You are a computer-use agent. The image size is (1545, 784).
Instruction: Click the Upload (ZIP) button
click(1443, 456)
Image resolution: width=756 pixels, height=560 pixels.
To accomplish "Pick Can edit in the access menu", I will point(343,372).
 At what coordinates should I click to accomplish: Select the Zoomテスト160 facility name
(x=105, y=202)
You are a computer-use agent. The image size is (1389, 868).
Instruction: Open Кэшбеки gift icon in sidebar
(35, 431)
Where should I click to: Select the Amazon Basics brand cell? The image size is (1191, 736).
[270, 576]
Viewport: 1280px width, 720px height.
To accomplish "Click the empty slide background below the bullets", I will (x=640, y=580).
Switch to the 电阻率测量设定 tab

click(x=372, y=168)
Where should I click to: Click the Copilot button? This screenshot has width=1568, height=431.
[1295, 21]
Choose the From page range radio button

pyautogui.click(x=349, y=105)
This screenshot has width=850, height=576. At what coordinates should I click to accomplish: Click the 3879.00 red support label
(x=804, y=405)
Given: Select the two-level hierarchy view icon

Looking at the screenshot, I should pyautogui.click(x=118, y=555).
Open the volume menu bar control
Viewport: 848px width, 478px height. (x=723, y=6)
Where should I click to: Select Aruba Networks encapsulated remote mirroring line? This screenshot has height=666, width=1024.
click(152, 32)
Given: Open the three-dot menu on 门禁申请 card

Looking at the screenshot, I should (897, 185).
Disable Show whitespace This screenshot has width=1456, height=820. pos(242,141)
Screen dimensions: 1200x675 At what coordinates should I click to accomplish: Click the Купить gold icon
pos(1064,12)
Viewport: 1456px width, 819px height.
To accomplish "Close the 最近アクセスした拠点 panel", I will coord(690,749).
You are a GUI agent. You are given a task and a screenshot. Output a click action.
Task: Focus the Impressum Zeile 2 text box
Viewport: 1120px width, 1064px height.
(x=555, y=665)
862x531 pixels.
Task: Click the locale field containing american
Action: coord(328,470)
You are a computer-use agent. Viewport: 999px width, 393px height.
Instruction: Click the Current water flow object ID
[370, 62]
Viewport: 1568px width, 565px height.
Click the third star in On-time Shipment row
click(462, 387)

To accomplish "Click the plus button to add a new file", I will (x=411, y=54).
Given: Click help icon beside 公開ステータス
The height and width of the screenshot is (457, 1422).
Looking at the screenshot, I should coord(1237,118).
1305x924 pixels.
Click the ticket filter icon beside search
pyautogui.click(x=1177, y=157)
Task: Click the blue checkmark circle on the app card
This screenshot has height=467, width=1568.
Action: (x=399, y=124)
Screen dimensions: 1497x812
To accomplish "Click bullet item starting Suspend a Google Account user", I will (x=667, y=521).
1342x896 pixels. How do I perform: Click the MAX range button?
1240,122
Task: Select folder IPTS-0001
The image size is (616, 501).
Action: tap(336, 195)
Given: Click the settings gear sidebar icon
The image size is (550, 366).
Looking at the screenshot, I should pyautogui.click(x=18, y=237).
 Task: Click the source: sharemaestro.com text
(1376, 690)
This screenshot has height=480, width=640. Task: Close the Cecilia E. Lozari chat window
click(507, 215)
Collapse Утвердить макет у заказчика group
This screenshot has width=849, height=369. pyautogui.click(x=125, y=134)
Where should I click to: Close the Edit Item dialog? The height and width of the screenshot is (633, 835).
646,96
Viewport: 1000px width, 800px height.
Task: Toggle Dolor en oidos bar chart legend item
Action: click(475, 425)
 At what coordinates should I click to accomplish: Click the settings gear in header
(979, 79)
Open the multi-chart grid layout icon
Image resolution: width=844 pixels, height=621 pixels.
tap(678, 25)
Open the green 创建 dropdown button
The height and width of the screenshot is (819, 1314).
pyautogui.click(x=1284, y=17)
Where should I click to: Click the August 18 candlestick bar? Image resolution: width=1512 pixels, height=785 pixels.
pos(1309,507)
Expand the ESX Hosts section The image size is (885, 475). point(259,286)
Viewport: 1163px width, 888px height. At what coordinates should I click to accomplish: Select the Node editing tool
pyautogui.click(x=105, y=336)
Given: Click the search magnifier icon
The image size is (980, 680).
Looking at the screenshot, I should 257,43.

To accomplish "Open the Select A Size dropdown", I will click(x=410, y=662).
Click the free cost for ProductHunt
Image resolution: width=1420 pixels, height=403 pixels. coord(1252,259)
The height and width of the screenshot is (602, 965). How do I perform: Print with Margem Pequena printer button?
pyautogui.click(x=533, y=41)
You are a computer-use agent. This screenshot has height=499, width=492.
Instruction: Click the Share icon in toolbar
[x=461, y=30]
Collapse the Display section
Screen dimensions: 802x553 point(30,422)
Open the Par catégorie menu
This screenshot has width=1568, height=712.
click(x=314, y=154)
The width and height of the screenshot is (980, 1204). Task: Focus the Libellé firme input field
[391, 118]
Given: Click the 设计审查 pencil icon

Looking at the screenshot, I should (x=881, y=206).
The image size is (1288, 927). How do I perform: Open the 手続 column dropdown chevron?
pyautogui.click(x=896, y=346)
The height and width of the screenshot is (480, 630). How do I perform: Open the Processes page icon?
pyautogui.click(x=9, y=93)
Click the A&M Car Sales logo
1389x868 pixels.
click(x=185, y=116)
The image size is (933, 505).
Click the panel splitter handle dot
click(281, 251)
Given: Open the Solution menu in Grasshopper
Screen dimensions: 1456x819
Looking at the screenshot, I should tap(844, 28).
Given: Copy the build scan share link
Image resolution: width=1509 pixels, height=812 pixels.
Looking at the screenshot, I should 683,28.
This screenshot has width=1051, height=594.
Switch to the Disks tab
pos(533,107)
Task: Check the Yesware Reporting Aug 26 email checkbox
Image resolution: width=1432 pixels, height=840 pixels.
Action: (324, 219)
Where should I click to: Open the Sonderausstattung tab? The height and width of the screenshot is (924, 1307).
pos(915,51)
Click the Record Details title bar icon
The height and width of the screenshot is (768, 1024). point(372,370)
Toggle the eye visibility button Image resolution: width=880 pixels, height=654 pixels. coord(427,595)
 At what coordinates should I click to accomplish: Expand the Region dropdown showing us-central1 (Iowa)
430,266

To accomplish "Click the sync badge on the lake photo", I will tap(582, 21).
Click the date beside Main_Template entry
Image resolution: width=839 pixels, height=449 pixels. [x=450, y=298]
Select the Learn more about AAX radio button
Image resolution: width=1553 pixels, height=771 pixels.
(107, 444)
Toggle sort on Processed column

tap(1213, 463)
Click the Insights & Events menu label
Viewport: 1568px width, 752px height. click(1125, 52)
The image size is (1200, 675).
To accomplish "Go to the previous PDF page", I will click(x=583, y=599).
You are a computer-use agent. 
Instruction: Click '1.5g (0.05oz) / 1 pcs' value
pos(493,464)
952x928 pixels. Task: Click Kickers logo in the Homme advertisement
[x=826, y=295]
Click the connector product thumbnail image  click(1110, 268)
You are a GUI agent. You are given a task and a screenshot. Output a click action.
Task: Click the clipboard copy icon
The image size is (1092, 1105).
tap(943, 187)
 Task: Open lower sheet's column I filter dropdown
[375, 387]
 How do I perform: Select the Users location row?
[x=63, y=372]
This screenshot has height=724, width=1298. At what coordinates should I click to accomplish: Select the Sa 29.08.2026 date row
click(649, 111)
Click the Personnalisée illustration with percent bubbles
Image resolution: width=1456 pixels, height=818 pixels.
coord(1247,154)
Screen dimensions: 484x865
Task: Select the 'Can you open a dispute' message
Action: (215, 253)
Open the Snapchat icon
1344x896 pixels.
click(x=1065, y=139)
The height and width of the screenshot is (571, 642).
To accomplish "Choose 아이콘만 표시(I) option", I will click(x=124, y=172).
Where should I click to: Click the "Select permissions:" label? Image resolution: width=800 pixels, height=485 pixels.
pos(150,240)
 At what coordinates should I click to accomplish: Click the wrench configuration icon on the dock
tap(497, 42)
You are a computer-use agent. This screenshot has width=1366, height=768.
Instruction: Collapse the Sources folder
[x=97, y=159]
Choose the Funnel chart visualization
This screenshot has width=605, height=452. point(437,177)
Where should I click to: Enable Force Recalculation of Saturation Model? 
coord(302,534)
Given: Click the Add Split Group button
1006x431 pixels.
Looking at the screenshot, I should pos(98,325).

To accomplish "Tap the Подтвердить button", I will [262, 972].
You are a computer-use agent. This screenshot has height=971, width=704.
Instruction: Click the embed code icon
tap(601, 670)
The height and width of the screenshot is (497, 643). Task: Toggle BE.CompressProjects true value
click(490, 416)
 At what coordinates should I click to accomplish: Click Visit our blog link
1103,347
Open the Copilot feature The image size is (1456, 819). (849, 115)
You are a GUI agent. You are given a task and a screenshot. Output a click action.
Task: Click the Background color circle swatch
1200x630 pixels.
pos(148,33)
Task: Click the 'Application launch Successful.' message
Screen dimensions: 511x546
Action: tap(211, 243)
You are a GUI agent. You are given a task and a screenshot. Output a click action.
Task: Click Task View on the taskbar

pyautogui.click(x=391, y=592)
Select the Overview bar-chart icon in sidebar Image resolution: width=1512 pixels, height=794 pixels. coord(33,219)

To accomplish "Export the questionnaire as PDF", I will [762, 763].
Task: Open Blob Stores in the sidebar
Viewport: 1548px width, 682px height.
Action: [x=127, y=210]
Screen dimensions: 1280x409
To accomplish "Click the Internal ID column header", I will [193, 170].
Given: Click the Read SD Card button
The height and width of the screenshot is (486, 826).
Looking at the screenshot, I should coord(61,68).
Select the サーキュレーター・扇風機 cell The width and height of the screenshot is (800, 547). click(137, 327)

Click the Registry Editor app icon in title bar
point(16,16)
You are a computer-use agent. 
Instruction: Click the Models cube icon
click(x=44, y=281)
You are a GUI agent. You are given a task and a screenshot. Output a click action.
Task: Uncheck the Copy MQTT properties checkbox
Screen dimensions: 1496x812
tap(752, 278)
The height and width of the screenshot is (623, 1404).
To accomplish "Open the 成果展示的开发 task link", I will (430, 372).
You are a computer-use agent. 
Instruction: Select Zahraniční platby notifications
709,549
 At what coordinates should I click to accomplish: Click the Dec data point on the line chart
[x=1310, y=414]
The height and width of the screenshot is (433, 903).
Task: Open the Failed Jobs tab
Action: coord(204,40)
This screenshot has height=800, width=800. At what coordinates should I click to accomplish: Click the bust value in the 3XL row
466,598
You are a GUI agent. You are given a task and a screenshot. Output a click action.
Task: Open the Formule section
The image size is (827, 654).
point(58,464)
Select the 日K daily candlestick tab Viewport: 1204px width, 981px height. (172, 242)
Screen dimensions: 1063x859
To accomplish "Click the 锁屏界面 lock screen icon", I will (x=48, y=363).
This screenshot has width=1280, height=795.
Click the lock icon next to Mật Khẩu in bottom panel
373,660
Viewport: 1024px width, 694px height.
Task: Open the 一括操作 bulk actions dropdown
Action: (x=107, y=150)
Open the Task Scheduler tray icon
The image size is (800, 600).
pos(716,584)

[WRITTEN TASK] Reproduce the stretch of the listing from the line containing "Where should I click to: Click the August" through the line containing "Image resolution: width=1420", changing "magnifier" to "magnifying glass" and leaving everything else unchanged.

[ANSWER TO THE EXERCISE]
Where should I click to: Click the August 18 candlestick bar? Image resolution: width=1512 pixels, height=785 pixels.
pos(1309,507)
Expand the ESX Hosts section The image size is (885, 475). point(259,286)
Viewport: 1163px width, 888px height. At what coordinates should I click to accomplish: Select the Node editing tool
pyautogui.click(x=105, y=336)
Given: Click the search magnifying glass icon
The image size is (980, 680).
Looking at the screenshot, I should 257,43.

To accomplish "Open the Select A Size dropdown", I will click(x=410, y=662).
Click the free cost for ProductHunt
Image resolution: width=1420 pixels, height=403 pixels. coord(1252,259)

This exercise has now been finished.